- **Required action**
Down to the final line, reproduce the entries that follow exactly.
# # # #
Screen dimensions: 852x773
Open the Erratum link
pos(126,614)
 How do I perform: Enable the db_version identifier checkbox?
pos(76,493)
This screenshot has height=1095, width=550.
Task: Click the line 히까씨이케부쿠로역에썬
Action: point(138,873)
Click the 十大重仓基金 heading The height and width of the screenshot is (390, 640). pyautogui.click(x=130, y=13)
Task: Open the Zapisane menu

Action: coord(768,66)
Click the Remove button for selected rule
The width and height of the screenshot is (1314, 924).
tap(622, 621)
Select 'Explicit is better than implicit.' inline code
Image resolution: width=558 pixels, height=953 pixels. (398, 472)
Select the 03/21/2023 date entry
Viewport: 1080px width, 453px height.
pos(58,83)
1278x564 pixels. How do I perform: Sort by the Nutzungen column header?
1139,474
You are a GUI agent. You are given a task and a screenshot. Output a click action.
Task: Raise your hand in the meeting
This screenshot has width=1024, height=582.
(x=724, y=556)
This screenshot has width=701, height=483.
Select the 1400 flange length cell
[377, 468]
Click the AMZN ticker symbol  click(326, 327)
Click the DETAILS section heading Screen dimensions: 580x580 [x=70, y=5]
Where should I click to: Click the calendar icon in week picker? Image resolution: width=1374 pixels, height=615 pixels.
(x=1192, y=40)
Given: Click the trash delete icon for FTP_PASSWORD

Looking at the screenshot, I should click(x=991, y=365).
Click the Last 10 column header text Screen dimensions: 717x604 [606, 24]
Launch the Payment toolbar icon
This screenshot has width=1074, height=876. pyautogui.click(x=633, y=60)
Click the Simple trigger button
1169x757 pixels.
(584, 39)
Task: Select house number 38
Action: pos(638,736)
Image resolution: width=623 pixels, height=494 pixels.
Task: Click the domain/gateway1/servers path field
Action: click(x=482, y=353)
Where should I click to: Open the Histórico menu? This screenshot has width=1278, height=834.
# # # #
- **Answer space**
Screen dimensions: 852x773
Open the Erratum link
pos(126,614)
 How do I perform: Enable the db_version identifier checkbox?
pos(76,493)
This screenshot has height=1095, width=550.
Task: Click the line 히까씨이케부쿠로역에썬
Action: point(138,873)
Click the 十大重仓基金 heading The height and width of the screenshot is (390, 640). pyautogui.click(x=130, y=13)
Task: Open the Zapisane menu

Action: coord(768,66)
Click the Remove button for selected rule
The width and height of the screenshot is (1314, 924).
tap(622, 621)
Select 'Explicit is better than implicit.' inline code
Image resolution: width=558 pixels, height=953 pixels. (398, 472)
Select the 03/21/2023 date entry
Viewport: 1080px width, 453px height.
pos(58,83)
1278x564 pixels. How do I perform: Sort by the Nutzungen column header?
1139,474
You are a GUI agent. You are given a task and a screenshot. Output a click action.
Task: Raise your hand in the meeting
This screenshot has width=1024, height=582.
(x=724, y=556)
This screenshot has width=701, height=483.
Select the 1400 flange length cell
[377, 468]
Click the AMZN ticker symbol  click(326, 327)
Click the DETAILS section heading Screen dimensions: 580x580 [x=70, y=5]
Where should I click to: Click the calendar icon in week picker? Image resolution: width=1374 pixels, height=615 pixels.
(x=1192, y=40)
Given: Click the trash delete icon for FTP_PASSWORD

Looking at the screenshot, I should click(x=991, y=365).
Click the Last 10 column header text Screen dimensions: 717x604 [606, 24]
Launch the Payment toolbar icon
This screenshot has width=1074, height=876. pyautogui.click(x=633, y=60)
Click the Simple trigger button
1169x757 pixels.
(584, 39)
Task: Select house number 38
Action: pos(638,736)
Image resolution: width=623 pixels, height=494 pixels.
Task: Click the domain/gateway1/servers path field
Action: click(x=482, y=353)
Where should I click to: Open the Histórico menu? This screenshot has width=1278, height=834.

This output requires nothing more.